Q: If my parents deed a house to me, I cash out refinance to pay them, do we pay gift taxes or they pay Cap. Gains Tax?
So my parents paid cash for a house for me. Instead of doing a traditional loan, if they were to deed the house to me and I cash out refinance to give them the money they wanted for the house and I can use the rest of the cash for improvements or paying off debts.
would they pay gift tax for giving me the house, and then I pay gift tax giving them the money they wanted?
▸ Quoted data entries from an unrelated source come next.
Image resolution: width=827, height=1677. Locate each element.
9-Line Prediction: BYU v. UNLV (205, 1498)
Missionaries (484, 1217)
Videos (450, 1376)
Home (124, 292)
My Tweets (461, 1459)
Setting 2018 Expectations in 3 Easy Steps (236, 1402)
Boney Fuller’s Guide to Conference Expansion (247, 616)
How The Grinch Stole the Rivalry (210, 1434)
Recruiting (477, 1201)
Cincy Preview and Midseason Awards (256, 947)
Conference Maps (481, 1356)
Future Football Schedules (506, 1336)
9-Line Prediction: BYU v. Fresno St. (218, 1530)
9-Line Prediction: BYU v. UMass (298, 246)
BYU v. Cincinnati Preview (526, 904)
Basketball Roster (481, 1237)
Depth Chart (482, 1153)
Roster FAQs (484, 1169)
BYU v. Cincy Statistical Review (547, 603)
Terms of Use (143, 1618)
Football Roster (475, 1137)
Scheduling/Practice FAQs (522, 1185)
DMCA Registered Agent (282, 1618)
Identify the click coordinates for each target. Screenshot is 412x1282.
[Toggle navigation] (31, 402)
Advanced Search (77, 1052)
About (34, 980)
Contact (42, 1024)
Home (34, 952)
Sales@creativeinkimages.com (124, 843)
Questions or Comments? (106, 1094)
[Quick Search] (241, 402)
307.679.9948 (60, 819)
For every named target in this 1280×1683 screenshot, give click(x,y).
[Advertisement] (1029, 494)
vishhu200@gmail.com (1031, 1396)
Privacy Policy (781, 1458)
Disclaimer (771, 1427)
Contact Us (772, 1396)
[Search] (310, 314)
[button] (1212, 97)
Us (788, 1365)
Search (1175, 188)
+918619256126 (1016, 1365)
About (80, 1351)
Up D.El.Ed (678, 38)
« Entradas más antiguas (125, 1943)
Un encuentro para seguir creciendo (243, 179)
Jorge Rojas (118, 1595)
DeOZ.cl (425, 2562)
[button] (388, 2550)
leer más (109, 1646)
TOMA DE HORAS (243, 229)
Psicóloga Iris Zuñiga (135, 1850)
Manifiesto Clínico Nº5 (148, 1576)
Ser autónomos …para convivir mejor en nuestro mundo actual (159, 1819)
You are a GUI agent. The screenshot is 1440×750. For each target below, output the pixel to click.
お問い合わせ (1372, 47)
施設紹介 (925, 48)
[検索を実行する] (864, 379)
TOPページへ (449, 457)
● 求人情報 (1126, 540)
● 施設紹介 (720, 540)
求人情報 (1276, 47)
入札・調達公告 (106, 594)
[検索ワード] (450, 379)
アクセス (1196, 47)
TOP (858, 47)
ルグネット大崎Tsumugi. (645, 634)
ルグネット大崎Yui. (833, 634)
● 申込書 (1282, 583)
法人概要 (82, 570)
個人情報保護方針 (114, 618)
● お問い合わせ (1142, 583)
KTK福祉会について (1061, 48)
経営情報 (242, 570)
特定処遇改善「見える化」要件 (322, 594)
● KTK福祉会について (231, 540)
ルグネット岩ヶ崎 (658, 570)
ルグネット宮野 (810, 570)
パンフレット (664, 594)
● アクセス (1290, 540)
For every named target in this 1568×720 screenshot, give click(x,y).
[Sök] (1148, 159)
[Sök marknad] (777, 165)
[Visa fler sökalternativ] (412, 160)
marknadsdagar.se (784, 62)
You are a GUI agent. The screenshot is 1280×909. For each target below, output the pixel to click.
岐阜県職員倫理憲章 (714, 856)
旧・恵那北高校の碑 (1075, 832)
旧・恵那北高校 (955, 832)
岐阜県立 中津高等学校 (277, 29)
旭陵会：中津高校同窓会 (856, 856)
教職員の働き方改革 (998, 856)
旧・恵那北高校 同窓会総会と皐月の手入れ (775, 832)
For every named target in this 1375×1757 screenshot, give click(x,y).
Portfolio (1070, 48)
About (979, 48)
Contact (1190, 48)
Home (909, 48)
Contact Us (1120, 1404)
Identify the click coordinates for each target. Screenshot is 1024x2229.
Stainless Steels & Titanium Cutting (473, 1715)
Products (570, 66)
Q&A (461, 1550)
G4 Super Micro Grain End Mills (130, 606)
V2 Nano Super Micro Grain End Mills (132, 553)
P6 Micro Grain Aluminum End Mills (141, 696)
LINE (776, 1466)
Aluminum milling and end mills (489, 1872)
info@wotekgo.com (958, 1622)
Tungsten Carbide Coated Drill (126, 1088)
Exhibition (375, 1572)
I read that the gift tax only applies if they do not get paid for the gift. So I would assume that they would instead just pay capital gains on what they make over the purchase price and investments into the property before the transfer.
Is this true?
A: If your parents transfer the house to you, you take out a loan and pay to them a part of the fair market value of the property, the difference between the fair market value and your payment is a "gift." Your parents' gift does not create a taxable event for you. Your parents may have to file an informational gift tax return, depending upon the amount of the gift. If the amount of the gift a parent makes to a child is less than the annual exclusion ($14,000 for 2017), no informational gift tax return is required. Each parent may make a $14,000 gift to you for the calendar year, so a total of $28,000 could be transferred to you by your parents without a gift tax return. If your parents made a gift to you and your spouse, a total of $56,000 could be transferred to you and your spouse without a gift tax return being required (if the paperwork is properly drafted). If the amount given is more than $14,000 per individual-individual gift, then a gift tax return needs to be filed. Each of your parents may make gifts in excess of the annual exclusion during their lifetime and at death in a combined total amount of $5.49 million (as of 2017). So, in summary, each of your parents must report to the IRS each year they make gifts to individuals in excess of $14,000 (adjusted annually by law). If the total of the gifts they have reported and the amount distributed in their estate totals less than $5.49 million (as of 2017, adjusted annually by law), there will be no unified gift and estate tax owing. You and your parents should have the assistance of an attorney and an accountant to ensure the transaction is handled and reported correctly.